→ **Task details**:
Only lines with the word "budowa" are needed; collect each of them from the listing below.

→ **The data**:
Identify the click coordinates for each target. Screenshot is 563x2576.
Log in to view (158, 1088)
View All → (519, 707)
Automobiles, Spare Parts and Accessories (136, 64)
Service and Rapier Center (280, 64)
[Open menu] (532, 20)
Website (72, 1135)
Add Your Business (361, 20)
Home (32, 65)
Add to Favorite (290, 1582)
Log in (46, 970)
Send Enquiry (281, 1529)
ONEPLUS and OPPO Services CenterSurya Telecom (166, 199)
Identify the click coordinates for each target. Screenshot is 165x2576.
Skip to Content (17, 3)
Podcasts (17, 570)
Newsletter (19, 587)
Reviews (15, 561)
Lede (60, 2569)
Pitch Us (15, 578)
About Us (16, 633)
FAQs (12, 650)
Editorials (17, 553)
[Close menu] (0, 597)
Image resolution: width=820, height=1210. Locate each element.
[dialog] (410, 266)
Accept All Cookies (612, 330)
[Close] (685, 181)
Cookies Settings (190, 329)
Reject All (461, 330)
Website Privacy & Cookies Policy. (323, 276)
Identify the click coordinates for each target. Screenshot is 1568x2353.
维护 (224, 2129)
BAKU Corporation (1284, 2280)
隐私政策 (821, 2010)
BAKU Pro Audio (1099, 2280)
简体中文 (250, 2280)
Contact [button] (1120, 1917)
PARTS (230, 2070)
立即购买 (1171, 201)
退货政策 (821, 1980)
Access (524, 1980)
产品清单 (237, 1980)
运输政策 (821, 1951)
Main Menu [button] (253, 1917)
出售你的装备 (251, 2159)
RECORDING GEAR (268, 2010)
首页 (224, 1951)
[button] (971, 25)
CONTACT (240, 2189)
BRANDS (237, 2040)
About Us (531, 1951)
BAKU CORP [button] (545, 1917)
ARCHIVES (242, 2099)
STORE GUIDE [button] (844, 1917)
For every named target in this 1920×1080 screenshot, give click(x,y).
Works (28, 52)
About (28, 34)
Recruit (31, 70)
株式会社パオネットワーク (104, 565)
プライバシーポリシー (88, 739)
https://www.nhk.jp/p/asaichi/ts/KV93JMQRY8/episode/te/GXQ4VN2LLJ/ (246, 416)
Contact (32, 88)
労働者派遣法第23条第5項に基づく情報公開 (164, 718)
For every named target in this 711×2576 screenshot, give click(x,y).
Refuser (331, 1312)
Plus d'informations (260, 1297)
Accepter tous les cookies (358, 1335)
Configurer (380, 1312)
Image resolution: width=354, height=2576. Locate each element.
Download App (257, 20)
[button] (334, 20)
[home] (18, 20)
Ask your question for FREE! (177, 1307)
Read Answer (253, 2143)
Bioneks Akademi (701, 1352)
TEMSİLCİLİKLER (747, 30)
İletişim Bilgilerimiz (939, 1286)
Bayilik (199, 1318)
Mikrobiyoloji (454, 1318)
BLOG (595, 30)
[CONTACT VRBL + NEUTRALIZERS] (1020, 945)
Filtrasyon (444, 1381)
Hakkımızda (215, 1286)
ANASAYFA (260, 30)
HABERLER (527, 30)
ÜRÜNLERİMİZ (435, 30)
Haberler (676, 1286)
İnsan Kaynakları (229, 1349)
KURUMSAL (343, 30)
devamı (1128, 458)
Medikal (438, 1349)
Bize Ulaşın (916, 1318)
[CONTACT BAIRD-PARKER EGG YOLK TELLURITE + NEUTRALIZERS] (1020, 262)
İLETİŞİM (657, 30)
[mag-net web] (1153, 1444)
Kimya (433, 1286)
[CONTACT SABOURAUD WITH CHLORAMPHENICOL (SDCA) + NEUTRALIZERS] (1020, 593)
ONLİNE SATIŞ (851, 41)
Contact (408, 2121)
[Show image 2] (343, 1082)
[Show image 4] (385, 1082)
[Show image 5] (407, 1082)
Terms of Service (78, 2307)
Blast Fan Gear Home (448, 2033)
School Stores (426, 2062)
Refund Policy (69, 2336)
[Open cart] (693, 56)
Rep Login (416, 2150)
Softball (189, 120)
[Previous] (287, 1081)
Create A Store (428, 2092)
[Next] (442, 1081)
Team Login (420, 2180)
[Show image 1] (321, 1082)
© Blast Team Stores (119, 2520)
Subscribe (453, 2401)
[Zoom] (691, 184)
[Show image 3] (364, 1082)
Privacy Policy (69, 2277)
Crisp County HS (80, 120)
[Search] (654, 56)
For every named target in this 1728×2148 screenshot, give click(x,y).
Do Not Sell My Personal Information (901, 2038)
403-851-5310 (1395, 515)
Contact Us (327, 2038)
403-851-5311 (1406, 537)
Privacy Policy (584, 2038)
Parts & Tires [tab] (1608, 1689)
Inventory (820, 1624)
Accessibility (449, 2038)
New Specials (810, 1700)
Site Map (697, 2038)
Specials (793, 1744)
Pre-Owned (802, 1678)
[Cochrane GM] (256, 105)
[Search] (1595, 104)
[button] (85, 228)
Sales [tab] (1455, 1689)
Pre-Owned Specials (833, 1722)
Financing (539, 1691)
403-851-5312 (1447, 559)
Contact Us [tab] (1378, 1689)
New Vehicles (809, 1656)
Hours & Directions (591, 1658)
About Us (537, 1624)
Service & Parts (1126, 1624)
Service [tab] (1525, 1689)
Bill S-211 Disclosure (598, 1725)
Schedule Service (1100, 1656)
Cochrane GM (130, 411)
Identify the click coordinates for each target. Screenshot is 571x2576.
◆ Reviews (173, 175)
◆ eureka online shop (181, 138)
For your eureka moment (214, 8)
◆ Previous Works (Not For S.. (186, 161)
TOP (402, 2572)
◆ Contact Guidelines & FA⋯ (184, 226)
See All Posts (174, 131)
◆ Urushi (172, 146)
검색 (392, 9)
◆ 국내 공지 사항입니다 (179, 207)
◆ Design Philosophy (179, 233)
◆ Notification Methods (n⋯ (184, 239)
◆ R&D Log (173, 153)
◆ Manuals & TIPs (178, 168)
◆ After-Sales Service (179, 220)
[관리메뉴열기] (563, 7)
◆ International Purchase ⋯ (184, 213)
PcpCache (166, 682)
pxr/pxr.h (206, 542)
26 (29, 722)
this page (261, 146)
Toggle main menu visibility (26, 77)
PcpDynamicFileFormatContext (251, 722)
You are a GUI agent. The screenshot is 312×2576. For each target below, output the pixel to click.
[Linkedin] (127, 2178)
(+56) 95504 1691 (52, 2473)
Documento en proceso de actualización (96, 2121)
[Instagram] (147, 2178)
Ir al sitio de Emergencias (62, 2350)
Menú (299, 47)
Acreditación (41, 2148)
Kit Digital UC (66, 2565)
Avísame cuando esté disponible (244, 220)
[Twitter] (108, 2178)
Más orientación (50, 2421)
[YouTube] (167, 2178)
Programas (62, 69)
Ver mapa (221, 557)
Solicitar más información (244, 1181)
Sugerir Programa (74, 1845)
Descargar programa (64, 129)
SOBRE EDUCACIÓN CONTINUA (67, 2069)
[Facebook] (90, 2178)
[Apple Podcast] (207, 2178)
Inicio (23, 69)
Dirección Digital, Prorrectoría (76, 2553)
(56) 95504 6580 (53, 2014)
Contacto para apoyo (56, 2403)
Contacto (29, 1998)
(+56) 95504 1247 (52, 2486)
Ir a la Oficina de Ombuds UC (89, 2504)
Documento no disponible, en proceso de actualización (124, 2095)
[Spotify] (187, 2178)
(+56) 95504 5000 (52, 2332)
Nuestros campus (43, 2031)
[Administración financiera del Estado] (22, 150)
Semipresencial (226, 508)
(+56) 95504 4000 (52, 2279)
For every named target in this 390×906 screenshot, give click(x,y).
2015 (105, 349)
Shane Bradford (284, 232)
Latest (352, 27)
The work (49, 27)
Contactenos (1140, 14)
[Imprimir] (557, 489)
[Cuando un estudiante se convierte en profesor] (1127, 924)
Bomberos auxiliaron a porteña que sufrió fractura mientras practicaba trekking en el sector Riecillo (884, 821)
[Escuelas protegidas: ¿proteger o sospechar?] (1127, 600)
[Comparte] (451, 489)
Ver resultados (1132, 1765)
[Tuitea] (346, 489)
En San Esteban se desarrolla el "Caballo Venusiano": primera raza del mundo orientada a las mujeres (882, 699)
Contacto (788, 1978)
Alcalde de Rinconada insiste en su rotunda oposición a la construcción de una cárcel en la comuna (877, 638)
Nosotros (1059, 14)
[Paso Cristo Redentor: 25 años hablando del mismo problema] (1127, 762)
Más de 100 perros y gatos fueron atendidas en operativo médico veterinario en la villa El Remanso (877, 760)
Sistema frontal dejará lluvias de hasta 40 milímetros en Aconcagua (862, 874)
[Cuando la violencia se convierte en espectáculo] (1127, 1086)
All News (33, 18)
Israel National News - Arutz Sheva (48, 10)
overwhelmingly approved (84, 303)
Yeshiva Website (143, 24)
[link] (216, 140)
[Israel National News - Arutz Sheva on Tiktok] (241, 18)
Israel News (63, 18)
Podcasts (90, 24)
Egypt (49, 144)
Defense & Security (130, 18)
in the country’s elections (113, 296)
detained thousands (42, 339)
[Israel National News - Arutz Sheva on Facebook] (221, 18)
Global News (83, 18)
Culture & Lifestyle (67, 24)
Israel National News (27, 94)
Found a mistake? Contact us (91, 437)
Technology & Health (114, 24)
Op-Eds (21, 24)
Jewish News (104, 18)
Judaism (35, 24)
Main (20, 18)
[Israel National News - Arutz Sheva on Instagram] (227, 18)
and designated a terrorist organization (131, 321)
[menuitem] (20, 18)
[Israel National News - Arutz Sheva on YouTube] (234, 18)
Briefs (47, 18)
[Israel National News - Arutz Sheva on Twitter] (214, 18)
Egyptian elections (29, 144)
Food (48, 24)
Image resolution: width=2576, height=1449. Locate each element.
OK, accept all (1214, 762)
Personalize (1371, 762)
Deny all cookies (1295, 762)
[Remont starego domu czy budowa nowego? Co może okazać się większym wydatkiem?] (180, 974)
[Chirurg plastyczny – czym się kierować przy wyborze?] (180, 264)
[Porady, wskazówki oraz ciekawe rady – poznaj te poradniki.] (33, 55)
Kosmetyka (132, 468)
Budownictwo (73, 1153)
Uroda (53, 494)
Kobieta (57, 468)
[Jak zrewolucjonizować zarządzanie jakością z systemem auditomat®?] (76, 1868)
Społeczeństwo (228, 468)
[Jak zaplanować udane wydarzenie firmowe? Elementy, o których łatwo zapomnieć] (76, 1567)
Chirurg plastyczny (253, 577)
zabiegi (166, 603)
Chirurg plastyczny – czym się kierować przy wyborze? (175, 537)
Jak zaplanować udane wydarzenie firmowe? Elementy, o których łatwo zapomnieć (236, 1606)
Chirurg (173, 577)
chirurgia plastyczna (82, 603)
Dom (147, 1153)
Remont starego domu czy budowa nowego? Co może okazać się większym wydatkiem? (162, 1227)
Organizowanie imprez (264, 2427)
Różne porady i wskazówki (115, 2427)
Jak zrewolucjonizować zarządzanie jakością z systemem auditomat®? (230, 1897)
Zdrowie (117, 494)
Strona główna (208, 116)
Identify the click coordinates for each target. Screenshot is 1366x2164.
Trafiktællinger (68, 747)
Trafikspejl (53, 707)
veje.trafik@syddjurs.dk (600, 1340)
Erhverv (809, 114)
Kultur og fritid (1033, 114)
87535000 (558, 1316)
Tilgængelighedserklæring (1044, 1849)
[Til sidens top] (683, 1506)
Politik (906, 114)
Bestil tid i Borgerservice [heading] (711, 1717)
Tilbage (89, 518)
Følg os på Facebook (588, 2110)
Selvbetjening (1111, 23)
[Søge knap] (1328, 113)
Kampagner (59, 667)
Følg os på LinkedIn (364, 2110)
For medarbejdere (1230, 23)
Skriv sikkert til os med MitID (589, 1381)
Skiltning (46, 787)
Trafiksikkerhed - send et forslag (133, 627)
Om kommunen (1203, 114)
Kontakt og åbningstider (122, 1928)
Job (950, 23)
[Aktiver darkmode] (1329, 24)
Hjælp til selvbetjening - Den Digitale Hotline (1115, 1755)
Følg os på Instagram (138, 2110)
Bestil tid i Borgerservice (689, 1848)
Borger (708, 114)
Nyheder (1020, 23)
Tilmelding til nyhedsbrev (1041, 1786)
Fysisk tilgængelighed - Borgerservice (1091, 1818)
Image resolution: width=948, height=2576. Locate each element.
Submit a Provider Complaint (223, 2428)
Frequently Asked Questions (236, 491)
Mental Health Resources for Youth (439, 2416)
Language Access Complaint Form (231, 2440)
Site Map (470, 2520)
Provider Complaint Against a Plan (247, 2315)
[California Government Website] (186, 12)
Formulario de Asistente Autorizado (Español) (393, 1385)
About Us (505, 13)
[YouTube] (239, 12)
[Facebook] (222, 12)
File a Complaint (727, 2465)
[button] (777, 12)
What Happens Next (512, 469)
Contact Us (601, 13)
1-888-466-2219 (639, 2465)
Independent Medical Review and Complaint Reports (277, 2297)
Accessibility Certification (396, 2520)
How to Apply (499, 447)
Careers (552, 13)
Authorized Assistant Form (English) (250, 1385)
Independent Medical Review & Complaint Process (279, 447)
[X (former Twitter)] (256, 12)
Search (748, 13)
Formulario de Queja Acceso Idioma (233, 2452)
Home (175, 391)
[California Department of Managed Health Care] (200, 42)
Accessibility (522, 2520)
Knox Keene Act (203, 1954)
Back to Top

→ **Expected answer**:
[Remont starego domu czy budowa nowego? Co może okazać się większym wydatkiem?] (180, 974)
Remont starego domu czy budowa nowego? Co może okazać się większym wydatkiem? (162, 1227)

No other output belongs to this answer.